Дело близилось к вечеру, песнями нас, к счастью, больше не развлекали, а извозчик сообщил, что мы прибыли на постоялый двор. Это была последняя остановка перед фортом Спокойным. Разумеется, в самом форте нам делать было нечего, мы планировали остановиться в одноименном городке. Сегодня же к нашим услугам было приземистое двухэтажное строение, огороженное плетеным заборчиком. Хозяин обоза метался вдоль повозок, наблюдая за сменой лошадей. Земля вокруг Спокойного была пропитана аурой Смерти и обычные лошади начинали сходить с ума уже в часе езды от ворот города некромантов. Вместо гнедых тяжеловозов в повозки впрягали пятнистых приземистых лошадок, выведенных в окрестностях Лисьих Курганов. Лошадки выглядели милыми и послушными, но обладали отменной выносливостью и исключительной всеядностью: я едва успел дернуть за пояс свою «дочурку», решившую покормить «прелестную коняшку», и острые зубы щелкнули напрасно, отхватив лишь край рукава.

Кухня на первом этаже постоялого двора обещала, судя по запахам, неплохой ужин, а комнаты наверху производили довольно приятное впечатление. В трактире мы разделились. Успел и Горилика сели у стены, а мы с Аламарином пристроились за другим столиком, так, чтобы в случае нападения закрыть путь к принцессе. К огромной моей радости, мода на новый столичный напиток сюда еще не дошла, и жена трактирщика смешала мне прекрасный отвар с шиповником. В двух предыдущих трактирах уже подавали кофе, а из отваров был только брусничник. Кофе мне не нравился: на мой вкус, он напоминал взвар из горелых хлебных корок, а пить перед долгой дорогой брусничник было неразумно. Теперь я потягивал из чашки кисловатый напиток и посматривал на молодежь. Парень, в кой — то веке оказавшийся с возлюбленной наедине, рассыпался мелкой крупой, пытаясь привлечь ее внимание. Ее же, очевидно, куда больше занимала Вис. История с неудачным кормлением лошади была уже забыта. Зверушка пристроилась рядом с тарелкой принцессы и таскала из нее еду, грозя оставить девушку без ужина.
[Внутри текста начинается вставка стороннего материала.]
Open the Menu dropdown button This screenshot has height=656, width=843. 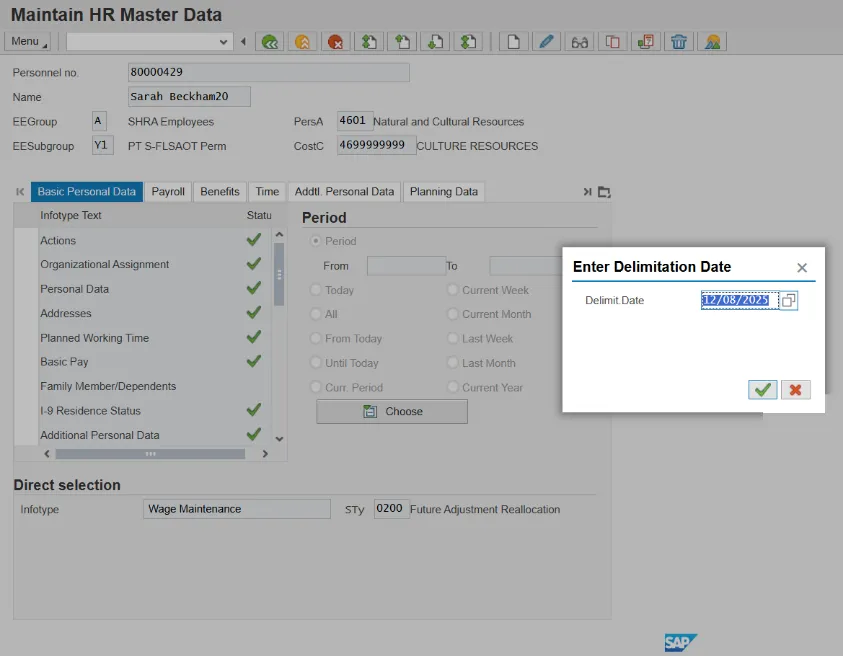coord(29,41)
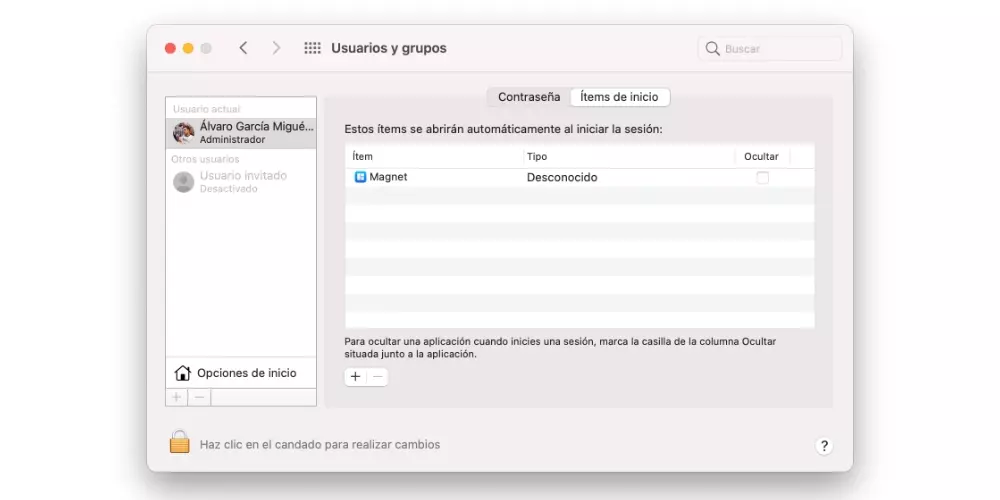This screenshot has height=500, width=1000.
Task: Click the Magnet app icon in list
Action: (360, 177)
— Фаулор, — Аламарин толкнул меня в бок, — в чем дело?

— Что ты имеешь ввиду? — я оторвался от наблюдения за Гориликой и повернулся к соседу.

— Я имею ввиду, что с тех пор, как мы выехали из столицы, ты молчишь и смотришь на всех волком. Вот сейчас: ты так уставился на этого здоровяка, будто дырку в нем хочешь протереть. Будто ты и впрямь ее отец.

— Много ты знаешь, куда и как я смотрю!

— Брось, — Сорно махнул рукой. — У тебя скоро капюшон задымится.

Я отставил недопитый отвар и вздохнул.

— Понимаешь, я предпочел бы сейчас сидеть дома, у камина, с книгой и бокалом вина. Но если уж меня занесло сюда, то хотя бы не с этими детьми. — Я кивнул в сторону пары за соседним столиком.

— Я тебя понимаю, — Сорно кивнул. — Меня и самого это изрядно напрягает. Что ты планируешь делать с парнем? Здесь он еще так — сяк, а в Теморане от него будут только неприятности.

— Оставлю в гарнизоне форта. Там с его навыками самое место.

— Думаешь, он согласится?

— Я что — нибудь придумаю.

— И вот еще, — историк замялся. — Я ни на что не намекаю, но все же хочу знать: у нас есть какой — то конкретный план?

— Пока идем в Спокойный. Там у меня есть должник. Он проведет нас на ту сторону холмов. Потом нужно будет как — то пробираться через Теморан в Корн. Там можно осесть на некоторое время. В Строзо отличный университет: можно будет пристроить туда Горилику.

— Мне в Строзо делать нечего, — Сорно покачал головой. — Не думаю, что там уже забыли нашествие белок.

— Ты можешь доехать с нами до Спокойного и возвращаться домой. Думаю, Ираз к тому времени уже освободит твой особняк.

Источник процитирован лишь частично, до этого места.